From the latest Tom Gross Dispatch:
“Young female athletes from Israel’s fencing team won top medals at a 28-nation European fencing tournament held in Mödling, Austria last week. But they then faced an additional challenge when they stood on the winners’ podium to receive their medals: the organizers refused to play the recording of the Israeli national anthem.
“The defiant young Israelis, gold medal winner Dana Strelnikov, aged 14, and Alona Kamarov, who won the bronze, found themselves standing on the podium in silence, but then decided to sing the Israeli anthem on their own. The Israeli team’s staff said they had no doubt that the Austrian refusal to play the Israeli anthem was intentional.
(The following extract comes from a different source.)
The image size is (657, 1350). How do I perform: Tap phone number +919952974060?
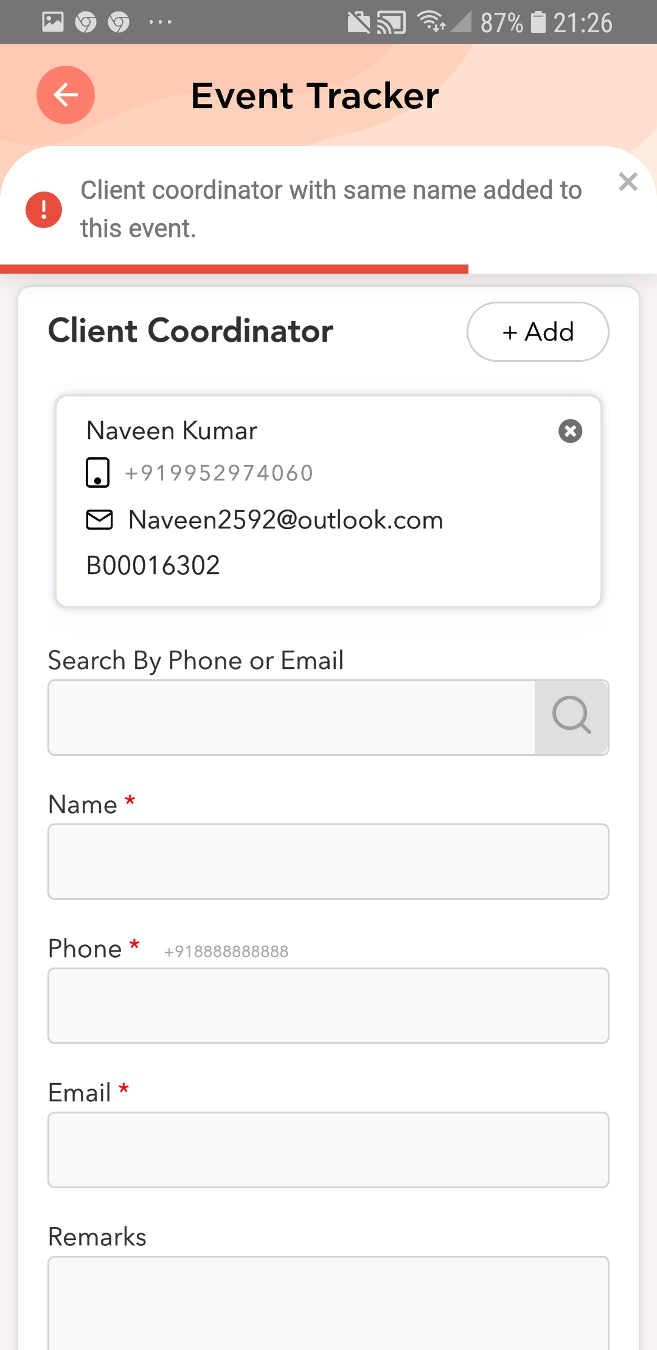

“Dana Strelnikov’s achievement in beating 120 fencers aged up to 17 was all the more remarkable considering she is only 14 years old. Both girls are from the northern Israeli town of Ma’alot, a town particularly hard hit by terrorist attacks in the past.
“The Israeli national fencing team’s coach, Yaakov Friedman, said it is not the first time that such an incident has happened this year. At a tournament in Göteborg, Sweden, in January, Israel won the silver medal and when the medalists mounted the podium the organizers refused to play the Israeli anthem.”
Hatikvah, the Israeli national anthem, is heartbreaking, joyous and inspiring all at once. Likewise, while the above story undoubtedly has the capacity to both upset and anger, most of all it should inspire. The quiet courage and dignity of those two Israelis reflects the shining moral example that their nation all too often sets to us all. Kol hakovod.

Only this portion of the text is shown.